What to do: Search the listing below for the word "computer" and return each line that contains it.
═════ Records supplied
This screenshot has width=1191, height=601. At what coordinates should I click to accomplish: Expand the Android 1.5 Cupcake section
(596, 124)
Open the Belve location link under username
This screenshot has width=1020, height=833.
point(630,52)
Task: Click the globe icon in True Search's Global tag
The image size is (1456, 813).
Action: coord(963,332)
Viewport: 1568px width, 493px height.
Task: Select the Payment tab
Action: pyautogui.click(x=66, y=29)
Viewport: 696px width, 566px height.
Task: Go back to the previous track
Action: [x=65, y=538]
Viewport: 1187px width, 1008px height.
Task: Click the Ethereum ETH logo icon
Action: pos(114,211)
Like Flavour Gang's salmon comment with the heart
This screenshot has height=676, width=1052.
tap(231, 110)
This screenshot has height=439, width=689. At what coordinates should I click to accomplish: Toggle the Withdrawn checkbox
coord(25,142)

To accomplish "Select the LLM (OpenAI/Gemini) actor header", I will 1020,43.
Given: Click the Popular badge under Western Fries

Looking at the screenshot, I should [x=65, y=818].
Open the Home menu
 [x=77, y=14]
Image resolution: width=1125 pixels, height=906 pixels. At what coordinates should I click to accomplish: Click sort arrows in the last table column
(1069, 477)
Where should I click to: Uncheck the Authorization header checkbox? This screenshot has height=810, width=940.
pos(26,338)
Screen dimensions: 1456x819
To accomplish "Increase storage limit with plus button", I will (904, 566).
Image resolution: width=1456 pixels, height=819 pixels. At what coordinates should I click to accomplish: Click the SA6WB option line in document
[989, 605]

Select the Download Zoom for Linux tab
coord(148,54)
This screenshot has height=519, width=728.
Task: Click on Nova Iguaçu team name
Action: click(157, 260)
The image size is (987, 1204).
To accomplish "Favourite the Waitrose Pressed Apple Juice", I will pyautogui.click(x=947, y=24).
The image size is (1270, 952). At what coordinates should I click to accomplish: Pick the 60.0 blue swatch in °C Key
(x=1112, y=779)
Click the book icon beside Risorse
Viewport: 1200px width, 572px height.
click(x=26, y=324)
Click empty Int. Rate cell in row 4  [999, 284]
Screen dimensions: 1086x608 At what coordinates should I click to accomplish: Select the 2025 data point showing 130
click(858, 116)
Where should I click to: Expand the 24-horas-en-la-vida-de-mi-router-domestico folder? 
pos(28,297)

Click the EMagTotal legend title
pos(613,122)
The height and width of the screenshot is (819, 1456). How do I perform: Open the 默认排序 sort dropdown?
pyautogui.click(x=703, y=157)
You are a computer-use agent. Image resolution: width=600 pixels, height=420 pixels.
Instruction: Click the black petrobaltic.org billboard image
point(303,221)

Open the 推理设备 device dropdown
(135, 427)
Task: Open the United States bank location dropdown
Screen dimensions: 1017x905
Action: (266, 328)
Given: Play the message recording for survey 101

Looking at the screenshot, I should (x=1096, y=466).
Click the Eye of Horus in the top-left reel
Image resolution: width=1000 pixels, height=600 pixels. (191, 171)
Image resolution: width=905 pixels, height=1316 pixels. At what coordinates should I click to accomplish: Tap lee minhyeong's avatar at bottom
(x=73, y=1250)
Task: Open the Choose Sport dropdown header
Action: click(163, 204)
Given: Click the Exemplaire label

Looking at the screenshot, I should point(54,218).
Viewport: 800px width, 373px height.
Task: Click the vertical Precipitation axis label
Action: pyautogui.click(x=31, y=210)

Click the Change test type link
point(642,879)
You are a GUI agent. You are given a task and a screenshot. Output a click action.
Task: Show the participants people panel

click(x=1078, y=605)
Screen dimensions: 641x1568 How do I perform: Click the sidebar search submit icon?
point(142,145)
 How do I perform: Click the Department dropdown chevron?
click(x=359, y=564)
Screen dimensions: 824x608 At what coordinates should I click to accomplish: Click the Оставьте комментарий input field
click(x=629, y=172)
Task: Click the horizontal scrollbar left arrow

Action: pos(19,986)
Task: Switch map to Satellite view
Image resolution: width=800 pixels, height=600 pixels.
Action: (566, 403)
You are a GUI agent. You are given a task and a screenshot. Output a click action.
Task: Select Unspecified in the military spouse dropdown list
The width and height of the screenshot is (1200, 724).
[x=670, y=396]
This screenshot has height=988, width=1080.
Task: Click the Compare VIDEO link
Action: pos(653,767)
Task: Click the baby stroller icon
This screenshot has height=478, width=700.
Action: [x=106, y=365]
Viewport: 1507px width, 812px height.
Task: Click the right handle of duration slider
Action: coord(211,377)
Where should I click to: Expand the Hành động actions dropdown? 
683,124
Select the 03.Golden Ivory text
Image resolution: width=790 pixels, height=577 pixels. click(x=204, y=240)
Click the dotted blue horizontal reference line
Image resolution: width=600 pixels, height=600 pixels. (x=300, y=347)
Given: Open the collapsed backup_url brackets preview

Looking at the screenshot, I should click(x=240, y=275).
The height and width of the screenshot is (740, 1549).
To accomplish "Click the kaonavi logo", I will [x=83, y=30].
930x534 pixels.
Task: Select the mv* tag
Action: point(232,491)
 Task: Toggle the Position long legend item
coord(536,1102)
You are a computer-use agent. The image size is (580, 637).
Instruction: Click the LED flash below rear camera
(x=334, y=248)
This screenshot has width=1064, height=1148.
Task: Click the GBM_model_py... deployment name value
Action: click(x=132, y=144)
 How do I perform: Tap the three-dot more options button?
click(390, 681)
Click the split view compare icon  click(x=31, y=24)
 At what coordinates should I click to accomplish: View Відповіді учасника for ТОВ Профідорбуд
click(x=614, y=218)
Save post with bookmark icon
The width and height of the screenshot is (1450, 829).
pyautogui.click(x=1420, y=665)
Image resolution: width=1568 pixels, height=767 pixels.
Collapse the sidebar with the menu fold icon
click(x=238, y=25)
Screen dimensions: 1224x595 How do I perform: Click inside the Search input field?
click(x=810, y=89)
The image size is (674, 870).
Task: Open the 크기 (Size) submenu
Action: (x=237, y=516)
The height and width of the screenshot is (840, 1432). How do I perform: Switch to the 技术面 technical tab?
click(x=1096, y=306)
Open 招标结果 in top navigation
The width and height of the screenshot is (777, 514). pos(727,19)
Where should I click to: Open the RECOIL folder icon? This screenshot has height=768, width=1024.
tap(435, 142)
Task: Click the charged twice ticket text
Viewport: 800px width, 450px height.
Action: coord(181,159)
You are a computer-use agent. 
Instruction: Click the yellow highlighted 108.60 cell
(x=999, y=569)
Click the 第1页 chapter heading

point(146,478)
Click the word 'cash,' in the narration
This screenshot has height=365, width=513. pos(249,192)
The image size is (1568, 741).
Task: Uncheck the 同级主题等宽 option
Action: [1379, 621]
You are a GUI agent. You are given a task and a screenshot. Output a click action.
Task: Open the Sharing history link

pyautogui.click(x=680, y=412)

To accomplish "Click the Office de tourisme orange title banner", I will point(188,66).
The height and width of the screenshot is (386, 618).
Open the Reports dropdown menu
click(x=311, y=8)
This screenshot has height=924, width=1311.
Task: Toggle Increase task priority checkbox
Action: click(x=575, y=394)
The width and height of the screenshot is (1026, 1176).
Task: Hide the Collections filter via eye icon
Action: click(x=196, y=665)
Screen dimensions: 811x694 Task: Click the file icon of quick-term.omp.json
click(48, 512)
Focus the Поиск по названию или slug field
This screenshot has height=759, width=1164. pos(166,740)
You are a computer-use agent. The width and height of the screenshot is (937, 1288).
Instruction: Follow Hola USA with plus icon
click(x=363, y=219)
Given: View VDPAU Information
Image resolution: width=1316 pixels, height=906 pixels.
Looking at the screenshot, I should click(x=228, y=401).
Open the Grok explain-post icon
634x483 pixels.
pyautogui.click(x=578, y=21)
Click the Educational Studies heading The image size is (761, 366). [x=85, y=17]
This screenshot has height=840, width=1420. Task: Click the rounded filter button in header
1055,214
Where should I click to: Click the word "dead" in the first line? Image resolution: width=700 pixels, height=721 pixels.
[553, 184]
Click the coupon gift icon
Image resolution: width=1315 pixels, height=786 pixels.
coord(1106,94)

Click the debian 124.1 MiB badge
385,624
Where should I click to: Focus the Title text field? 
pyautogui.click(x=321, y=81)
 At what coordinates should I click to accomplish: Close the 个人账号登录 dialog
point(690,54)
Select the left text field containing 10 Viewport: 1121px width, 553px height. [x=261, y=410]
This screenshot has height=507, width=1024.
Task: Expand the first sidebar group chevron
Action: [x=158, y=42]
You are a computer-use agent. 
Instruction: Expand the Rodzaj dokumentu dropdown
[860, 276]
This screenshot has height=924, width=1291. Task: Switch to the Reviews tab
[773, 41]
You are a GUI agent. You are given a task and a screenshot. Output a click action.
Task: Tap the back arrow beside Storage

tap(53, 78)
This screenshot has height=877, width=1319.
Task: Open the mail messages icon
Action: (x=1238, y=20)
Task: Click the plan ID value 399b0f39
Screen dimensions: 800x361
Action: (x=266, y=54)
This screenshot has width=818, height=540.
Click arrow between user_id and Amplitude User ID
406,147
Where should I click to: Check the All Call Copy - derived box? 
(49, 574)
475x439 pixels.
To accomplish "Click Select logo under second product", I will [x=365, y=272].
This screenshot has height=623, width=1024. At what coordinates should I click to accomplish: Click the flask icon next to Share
══════════
Response:
You are a computer-use agent. Image resolution: width=600 pixels, height=420 pixels.
You are a computer-use agent. The image size is (580, 637).
You are a computer-use agent. 
You are a computer-use agent. The width and height of the screenshot is (937, 1288).
You are a computer-use agent. 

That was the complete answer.